The abundance of each domain was calculated by mapping the Illumina reads for each sample to the annotated regions of the reference sequence. Bad quality sequences were filtered out from the fastq files prior to mapping, by removing reads where at least 50% of the bases had a quality score less than 10. The quantification can be performed by combining alignment using bowtie2 [36] with the bedtools function coverageBed [43], or using Tentacle v.0.1 [13] and pBlat v.35 (http://icebert.github.io/pblat/) [44] using command line arguments “-threads 16 -minIdentity 90 -out = blast8”. The mapping results were incorporated into the cluster structure, using the HirBin subroutine calculateSubBins.py forming sub-bins. The output from this step was an abundance matrix with the number of sequences that match each sub-bin, in each sample. In order to assure that all sub-bins are representative across many samples, HirBin kept only the sub-bins that are represented in at least 75% of all individuals, and the small sub-bins were filtered out (this criteria can be changed if needed). Statistical analysis was performed in R using an over-dispersed Poisson generalized linear model (GLM) with a log-likelihood link, similar to the model used in [45]. This model has been shown to perform well in the analysis of gene abundances in metagenomes in comparison with other statistical models [8]. The p-values were corrected for multiple testing using Benjamini and Hochberg’s false discovery rate (FDR) [46].

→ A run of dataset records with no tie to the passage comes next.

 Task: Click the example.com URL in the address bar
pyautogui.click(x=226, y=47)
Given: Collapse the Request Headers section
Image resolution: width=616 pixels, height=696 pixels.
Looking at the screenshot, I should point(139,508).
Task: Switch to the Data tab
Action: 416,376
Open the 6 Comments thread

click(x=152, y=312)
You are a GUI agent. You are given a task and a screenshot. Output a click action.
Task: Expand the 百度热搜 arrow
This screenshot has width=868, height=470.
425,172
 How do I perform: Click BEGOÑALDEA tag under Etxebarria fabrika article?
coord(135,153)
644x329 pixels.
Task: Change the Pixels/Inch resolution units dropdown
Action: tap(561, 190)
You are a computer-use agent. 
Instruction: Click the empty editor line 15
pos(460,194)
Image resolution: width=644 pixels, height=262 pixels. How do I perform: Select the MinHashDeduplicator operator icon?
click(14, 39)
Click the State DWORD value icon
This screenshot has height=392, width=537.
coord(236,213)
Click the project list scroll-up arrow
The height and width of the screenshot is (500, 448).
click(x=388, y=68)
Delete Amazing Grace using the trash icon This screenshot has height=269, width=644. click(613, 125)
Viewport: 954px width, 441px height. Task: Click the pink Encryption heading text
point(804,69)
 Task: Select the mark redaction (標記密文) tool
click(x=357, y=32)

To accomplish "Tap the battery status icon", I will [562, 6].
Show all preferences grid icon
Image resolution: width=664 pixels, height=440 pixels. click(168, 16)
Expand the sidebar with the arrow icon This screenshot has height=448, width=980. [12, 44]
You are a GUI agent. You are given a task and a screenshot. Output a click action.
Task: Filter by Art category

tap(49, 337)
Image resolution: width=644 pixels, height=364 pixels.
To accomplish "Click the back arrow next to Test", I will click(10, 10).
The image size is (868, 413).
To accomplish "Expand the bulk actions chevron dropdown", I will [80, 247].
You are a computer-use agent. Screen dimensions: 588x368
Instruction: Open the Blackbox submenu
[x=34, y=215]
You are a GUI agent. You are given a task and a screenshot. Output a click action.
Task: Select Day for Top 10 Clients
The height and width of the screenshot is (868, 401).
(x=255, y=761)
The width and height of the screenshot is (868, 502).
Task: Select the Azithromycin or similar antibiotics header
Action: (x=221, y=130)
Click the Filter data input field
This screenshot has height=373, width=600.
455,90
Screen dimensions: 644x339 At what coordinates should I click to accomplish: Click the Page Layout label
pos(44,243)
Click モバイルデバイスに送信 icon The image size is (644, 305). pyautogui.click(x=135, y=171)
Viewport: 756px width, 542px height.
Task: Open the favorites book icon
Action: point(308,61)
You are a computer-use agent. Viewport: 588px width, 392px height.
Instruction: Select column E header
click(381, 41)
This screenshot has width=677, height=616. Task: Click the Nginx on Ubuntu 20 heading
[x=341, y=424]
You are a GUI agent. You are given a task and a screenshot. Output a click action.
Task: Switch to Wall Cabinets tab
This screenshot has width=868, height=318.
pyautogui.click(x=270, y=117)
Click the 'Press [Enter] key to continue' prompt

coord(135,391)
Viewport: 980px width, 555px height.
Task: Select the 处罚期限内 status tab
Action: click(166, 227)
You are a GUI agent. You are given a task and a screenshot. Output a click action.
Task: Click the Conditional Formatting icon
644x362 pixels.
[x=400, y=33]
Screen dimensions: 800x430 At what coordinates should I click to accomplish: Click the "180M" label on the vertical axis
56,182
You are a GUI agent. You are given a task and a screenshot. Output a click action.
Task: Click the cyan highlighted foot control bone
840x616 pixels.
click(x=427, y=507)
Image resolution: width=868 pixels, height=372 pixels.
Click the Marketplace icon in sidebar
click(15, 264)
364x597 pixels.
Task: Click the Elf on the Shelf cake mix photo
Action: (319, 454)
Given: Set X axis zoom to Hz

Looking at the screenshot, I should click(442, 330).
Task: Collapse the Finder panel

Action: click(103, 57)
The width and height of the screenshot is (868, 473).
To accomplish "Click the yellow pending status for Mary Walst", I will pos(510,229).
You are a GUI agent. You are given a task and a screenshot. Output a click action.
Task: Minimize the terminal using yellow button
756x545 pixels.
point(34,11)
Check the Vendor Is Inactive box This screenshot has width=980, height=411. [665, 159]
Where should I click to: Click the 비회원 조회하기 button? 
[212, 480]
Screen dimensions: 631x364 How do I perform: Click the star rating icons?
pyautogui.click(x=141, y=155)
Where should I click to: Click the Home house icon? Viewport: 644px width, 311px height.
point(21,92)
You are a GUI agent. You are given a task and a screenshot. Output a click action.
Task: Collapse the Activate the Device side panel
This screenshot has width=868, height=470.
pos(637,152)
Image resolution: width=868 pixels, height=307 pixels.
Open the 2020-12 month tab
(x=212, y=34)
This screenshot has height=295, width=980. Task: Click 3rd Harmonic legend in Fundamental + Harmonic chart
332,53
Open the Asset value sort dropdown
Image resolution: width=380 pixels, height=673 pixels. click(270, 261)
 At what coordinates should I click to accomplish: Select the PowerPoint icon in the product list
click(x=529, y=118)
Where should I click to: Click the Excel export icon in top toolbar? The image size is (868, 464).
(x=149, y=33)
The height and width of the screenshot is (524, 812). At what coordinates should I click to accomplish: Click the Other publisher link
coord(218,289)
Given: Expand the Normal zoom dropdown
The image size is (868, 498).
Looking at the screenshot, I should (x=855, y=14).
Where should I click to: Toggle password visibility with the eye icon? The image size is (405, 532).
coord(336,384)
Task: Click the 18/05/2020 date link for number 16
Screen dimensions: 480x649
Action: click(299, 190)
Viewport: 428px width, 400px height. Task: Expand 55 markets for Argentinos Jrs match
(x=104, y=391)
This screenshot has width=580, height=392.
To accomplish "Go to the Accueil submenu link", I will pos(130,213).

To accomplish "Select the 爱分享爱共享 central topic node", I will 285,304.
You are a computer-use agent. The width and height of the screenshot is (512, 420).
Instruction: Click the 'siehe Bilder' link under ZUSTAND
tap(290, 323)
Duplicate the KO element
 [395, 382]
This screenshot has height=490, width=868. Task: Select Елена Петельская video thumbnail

Analysis of metagenomics data for type 2 diabetes vs. control

Metagenomics sequences of the gut microbiota of 15 diabetic male individuals and 15 healthy male individuals were randomly chosen from the Qin et al. (2012) [24] study. The sample names of the 30 selected samples are available in Additional file 10. Raw Illumina data was downloaded from the NCBI short read archive (SRA) and assembled sequences for each sample was downloaded from ftp://climb.genomics.cn. The data was analyzed with HirBin as described in the previous sections, including annotation of the assembled sequence contigs to the TIGRFAM database using e-value cutoff 1e-10 and-maxAcceptableOverlap = 1 (supervised annotation), clustering of each TIGRFAM domain (unsupervised), mapping and calculation of sub-bins. The total number of sequences to be clustered was 3,425,805. The unsupervised clustering step was performed two times using 50 and 75% sequence identity cutoffs, representing a less strict and a stricter clustering. (. The clustering took less than 20 min to perform using 12 CPU cores. In order to find which sub-bins that overlapped at 50 and 75% sequence identity cutoffs the UCLUST output files were investigated to find the sub-bins with overlapping contig IDs. To identify significantly over-represented GO-terms based on the TIGRFAM significance, integrative analysis was performed for each bin/sub-bin level using Gene set enrichment analysis (GSEA) [27] as implemented in the PIANO R-package [47]. As input to the GSEA method a ranked list of bins/sub-bins with positive log fold change and a ranked list of bins/sub-bins with negative log fold change was created, based on the FDR. The links between TIGRFAMs and GO-terms were obtained from TIGRFAM v. 13.0. The GSEA parameter of the running sum was set to 1. The GSEA p-value was calculated by performing 1000 permutations.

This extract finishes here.